Problem →
Transcribe exactly each line of the entries, from the opening line to the line with "Click the restore", with both of those lines included.

START Record set

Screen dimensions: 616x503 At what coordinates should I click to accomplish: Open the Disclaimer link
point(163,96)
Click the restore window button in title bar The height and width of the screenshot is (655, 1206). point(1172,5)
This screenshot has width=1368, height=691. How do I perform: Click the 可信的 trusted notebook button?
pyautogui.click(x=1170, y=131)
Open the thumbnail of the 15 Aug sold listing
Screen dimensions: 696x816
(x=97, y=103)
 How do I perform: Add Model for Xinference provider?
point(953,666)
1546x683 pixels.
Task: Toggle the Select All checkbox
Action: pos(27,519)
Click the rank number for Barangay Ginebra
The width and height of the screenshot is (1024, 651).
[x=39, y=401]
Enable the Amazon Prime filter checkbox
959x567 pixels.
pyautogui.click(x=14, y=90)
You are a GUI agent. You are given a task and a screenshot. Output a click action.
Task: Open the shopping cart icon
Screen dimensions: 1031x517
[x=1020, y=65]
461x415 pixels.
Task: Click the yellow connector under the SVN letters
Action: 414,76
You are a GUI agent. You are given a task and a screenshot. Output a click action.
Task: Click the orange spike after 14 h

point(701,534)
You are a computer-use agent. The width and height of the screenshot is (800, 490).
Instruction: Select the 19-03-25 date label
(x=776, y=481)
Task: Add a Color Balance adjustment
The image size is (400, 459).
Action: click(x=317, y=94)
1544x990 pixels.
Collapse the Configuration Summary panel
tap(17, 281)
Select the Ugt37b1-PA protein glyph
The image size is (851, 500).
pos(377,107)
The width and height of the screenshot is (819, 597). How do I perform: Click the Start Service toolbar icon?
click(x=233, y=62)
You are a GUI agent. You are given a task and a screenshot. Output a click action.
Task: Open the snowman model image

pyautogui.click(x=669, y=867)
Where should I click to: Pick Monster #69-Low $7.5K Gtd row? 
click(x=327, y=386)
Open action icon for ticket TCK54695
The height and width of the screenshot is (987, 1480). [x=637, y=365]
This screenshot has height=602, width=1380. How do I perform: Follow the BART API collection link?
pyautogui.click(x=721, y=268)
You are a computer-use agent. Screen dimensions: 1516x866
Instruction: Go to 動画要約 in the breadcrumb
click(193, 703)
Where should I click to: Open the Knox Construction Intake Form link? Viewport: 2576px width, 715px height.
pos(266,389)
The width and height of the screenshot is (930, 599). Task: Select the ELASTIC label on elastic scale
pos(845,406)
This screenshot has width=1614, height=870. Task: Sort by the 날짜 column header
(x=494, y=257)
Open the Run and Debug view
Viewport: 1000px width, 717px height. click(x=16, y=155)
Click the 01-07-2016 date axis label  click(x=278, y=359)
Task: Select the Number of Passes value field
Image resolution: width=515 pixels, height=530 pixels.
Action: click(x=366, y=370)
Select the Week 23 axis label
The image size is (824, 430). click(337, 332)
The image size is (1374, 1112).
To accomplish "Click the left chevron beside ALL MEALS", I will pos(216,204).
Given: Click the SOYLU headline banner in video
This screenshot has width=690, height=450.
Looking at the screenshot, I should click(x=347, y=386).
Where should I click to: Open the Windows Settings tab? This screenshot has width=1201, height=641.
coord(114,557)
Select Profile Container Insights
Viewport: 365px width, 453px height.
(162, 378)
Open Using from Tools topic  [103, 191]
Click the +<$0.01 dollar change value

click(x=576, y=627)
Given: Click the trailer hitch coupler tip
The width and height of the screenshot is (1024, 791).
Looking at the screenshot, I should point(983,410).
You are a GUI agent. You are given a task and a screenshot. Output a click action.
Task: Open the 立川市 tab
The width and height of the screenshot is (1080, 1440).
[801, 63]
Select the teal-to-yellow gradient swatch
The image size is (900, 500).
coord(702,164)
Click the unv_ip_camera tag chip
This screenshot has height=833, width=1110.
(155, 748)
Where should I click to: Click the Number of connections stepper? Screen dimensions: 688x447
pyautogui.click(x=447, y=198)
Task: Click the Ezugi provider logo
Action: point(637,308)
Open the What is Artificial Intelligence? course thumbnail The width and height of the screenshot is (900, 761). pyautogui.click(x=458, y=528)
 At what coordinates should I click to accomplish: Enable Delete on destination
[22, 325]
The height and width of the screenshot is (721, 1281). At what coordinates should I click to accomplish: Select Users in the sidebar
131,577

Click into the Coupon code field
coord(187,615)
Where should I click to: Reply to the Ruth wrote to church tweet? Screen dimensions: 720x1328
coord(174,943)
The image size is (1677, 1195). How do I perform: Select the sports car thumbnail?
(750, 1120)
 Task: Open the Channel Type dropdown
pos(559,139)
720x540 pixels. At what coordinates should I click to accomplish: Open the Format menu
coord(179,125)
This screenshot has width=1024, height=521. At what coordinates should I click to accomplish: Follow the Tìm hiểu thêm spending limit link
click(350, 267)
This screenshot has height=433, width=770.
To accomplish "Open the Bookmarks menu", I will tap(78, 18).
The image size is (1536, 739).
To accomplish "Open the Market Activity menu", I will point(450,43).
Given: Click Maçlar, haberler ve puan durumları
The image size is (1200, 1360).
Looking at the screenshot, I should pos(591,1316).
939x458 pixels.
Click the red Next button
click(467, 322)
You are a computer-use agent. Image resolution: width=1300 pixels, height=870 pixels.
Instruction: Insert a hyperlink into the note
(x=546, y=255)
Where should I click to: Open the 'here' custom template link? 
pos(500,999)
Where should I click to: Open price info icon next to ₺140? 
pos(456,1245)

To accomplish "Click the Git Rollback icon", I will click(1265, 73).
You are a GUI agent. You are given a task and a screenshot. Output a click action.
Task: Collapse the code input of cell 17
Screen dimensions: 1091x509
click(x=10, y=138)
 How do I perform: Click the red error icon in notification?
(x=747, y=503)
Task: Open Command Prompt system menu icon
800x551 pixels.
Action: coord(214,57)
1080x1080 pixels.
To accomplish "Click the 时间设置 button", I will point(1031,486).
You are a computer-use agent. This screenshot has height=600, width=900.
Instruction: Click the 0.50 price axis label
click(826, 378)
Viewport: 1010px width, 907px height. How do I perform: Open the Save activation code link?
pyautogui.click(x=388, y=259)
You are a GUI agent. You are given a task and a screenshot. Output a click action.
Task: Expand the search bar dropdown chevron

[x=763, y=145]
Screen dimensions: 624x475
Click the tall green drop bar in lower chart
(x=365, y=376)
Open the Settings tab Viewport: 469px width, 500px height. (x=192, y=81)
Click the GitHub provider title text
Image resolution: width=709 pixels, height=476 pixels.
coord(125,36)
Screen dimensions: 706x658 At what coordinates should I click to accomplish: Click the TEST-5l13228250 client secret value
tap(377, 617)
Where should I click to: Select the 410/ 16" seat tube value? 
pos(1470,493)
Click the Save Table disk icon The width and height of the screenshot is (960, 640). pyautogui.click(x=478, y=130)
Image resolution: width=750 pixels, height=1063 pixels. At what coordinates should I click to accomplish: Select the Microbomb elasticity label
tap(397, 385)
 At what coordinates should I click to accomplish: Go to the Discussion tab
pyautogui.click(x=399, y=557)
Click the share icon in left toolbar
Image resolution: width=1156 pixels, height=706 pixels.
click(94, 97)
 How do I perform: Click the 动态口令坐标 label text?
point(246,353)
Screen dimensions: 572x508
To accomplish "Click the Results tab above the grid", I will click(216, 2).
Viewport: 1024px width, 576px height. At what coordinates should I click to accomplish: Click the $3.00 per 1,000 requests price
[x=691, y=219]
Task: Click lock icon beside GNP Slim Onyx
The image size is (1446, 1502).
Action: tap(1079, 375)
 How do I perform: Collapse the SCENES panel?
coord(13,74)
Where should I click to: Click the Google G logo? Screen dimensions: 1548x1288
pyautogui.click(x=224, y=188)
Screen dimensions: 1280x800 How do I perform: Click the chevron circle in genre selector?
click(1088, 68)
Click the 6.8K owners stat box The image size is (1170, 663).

END Record set

Answer box →
Screen dimensions: 616x503 At what coordinates should I click to accomplish: Open the Disclaimer link
point(163,96)
Click the restore window button in title bar The height and width of the screenshot is (655, 1206). point(1172,5)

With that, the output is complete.